Accordingly, if someone does not accept a liberal ideology then they are advocates of a dictatorship and mentioned in the same breath as China or Russia. Yet Hungary is an inseparable part of the West, Orban emphasised.

Orban said a liberal democracy would not have been able to tax the multinationals, energy service providers or the banks. It would not have been possible to bail out local councils from their debt traps or renew the tax system, he said. Neither would it have been possible to set the goal of full employment, he added.

The European Union will remain an “unfinished project” until which time the continent fails to reach back to its Christian roots. He added that Christianity today is the most persecuted religion.

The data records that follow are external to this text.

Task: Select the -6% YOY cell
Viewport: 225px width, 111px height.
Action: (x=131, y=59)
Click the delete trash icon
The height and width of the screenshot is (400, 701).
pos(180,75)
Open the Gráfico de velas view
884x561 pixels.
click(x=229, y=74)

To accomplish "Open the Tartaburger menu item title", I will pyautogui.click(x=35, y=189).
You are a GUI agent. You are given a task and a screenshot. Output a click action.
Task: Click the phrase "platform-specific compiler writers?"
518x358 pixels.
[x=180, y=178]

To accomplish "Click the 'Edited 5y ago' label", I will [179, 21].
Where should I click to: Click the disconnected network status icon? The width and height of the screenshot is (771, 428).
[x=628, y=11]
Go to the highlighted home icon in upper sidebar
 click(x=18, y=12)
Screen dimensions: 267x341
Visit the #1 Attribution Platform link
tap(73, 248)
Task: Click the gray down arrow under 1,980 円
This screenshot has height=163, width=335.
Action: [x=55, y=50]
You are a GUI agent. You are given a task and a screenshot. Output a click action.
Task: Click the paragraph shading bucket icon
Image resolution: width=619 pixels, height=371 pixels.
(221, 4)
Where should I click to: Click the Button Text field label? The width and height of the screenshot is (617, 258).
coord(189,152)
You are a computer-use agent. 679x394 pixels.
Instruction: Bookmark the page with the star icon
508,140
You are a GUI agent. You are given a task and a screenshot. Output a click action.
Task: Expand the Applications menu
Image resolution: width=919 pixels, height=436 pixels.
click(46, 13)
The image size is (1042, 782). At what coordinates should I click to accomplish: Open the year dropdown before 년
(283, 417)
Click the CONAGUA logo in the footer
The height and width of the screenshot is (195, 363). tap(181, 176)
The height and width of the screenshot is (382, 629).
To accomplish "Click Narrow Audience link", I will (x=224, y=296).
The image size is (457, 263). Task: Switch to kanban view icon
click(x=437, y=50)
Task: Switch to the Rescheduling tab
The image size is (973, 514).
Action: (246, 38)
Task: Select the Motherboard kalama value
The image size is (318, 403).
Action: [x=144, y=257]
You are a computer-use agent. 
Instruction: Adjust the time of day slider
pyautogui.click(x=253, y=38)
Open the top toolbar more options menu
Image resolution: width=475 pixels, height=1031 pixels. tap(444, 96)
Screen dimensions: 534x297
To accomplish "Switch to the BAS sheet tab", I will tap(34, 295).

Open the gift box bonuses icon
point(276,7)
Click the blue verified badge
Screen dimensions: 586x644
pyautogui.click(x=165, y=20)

“We stand on the foundations of Christian democracy and we are a people’s government. We govern in the spirit of Christian democracy in the interests of every Hungarian,” the prime minister said.

At the same board meeting, Christian Democrat leader and deputy prime minister Zsolt Semjen marked the 70 anniversary of the foundation of his party’s predecessor and the 25th of its re-establishment.

“KDNP has not changed and the truth it represents rests on eternal values,” Semjen said.

Semjen said that his party’s alliance with Orban’s Fidesz was crucial, adding that it had facilitated the preservation of Christian values. “That cooperation has been the most successful construction in the history of Hungary and of the European Union,” he said. Semjen also voiced his conviction that the values of his party would “win an absolute majority” at the upcoming municipal elections.

Bence Retvari, deputy leader of KDNP, said that the Christian Democrats would have “many times 70 years ahead”, and insisted that the party has a crucial role in Hungary.

Christian Democrat group leader Peter Harrach said he trusted that the party would have very good results at the local elections and that would facilitate a stronger presence both for the party as a whole and for its parliamentary group. He added that though the party’s alliance with Fidesz was important, it was also important to “consistently represent” the Christian Democratic identity.